Guru sekolah dasar tersebut mengambil cuti sepanjang Januari dan September 2015, kemudian sebulan penuh antara November dan Desember 2015 ketika dia mengklaim bahwa pacarnya meninggal. Tak hanya berbohong mengenai pacarnya yang sakit, pada suatu kesempatan dia pernah mengatakan bahwa dia sedang mengurus pacarnya di kantor polisi, namun kemudian mengakui bahwa itu adalah suatu kebohongan.

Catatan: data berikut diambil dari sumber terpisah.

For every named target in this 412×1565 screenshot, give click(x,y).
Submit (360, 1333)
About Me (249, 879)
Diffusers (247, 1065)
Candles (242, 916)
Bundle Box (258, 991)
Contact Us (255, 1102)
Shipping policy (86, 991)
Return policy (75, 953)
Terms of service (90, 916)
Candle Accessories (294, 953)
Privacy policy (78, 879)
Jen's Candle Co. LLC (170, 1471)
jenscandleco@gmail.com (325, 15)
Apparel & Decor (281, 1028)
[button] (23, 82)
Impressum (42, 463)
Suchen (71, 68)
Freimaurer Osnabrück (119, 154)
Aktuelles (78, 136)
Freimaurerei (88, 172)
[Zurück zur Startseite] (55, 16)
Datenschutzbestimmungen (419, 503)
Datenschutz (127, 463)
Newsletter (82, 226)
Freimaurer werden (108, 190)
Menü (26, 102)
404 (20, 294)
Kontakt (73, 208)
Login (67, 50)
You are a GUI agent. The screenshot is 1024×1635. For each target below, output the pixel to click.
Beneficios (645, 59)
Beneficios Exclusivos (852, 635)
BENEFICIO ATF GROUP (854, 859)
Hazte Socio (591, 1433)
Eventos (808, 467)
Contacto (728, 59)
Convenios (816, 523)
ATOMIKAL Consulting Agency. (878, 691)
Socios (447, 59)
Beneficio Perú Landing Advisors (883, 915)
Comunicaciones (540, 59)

"Dia hanya perlu memberikan sedikit informasi tentang pacarnya untuk membuktikan bahwa dia mengatakan kebenaran selama ini. Namun Watts secara konsisten menolak memberikan informasi itu kepada siapa pun. Sebaliknya, dia telah berulang kali menegaskan bahwa dia harus menyimpan informasi tentang identitas pribadi (pacar) tersebut," ungkap salah seorang pihak NCTL, dikutip dari BBC, Rabu (20/9).

Watss pun membela dirinya dengan menyatakan kebohongan apa pun yang ia katakan adalah karena sikap kepala sekolah yang selalu membuat pekerjaan yang sulit untuknya dan membuatnya tidak bahagia. Matthew Watts yang tidak menghadiri persidangan pun akhirnya dinyatakan bersalah karena melakukan tindakan yang tidak profesional. Namun karena ia memiliki riwayat baik ia tidak mendapatkan larangan mengajar.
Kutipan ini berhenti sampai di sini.